_EXCERPT PROVIDED_
::::

A reminder that using the corpus containing ~10% excerpts of the political platforms as your sample data will yield more varied and interesting topics than the full documents you downloaded from Voyant.

Topic Modeling with Python

The following video demonstrates each of the steps outlined below in text.

1. Install the required packages

Our Python script is dependent on a few external packages that are not installed on Anaconda by default. We must install them before we can start writing our script, as our next step is to import them!

Type (or copy-paste) each of the commands below in the iPython console, which - in the default view of the Spyder IDE - is in the bottom right corner. After each command, hit enter to run. You should see a message that tells you the status of the installation, and you may be instructed to restart the kernel. You can restart the kernel using the shortcut key Ctrl + . on Windows, Cmd + . on a Mac, or by selecting it from the hamburger menu at the top right of the iPython console window.

Screenshot of the Spyder IDE showing where to find the `Remove all variables` button - at the top right with the three line icon

  • Install SpaCy to preprocess the text data
    pip install spacy

  • Install the trained language model from SpaCy required to use the SpaCy library
    pip install https://github.com/explosion/spacy-models/releases/download/en_core_web_sm-3.5.0/en_core_web_sm-3.5.0-py3-none-any.whl

  • Install Gensim to create the topics
    pip install gensim

  • Install pyLDAvis to create a visualization of the topics
    pip install pyLDAvis

image of the interactive Python console, with the command 'pip install pyLDavis' written in

2. Import internal and external libraries (i.e. dependencies)

Now, we will start writing our script in the Spyder editor (left pane in the default interface). Our first step is to import the libraries we just installed to let the console know that we require them. We will highlight when we use the various libraries in our code to give you a sense of where they fit in to the picture!

::::

_INFORMATION SUPPLIED_
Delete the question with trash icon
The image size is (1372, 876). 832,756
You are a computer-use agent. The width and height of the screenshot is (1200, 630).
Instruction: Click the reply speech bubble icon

::::

_OBJECTIVES_
1. Write out the part of the topic modeling tutorial from "The following video" to "iPython console window.".
2. In the topic modeling tutorial, where is the iPython console located in the default view of the Spyder IDE?

_RESULTS IN ORDER_
1.
The following video demonstrates each of the steps outlined below in text.

1. Install the required packages

Our Python script is dependent on a few external packages that are not installed on Anaconda by default. We must install them before we can start writing our script, as our next step is to import them!

Type (or copy-paste) each of the commands below in the iPython console, which - in the default view of the Spyder IDE - is in the bottom right corner. After each command, hit enter to run. You should see a message that tells you the status of the installation, and you may be instructed to restart the kernel. You can restart the kernel using the shortcut key Ctrl + . on Windows, Cmd + . on a Mac, or by selecting it from the hamburger menu at the top right of the iPython console window.

2. It is in the bottom right corner.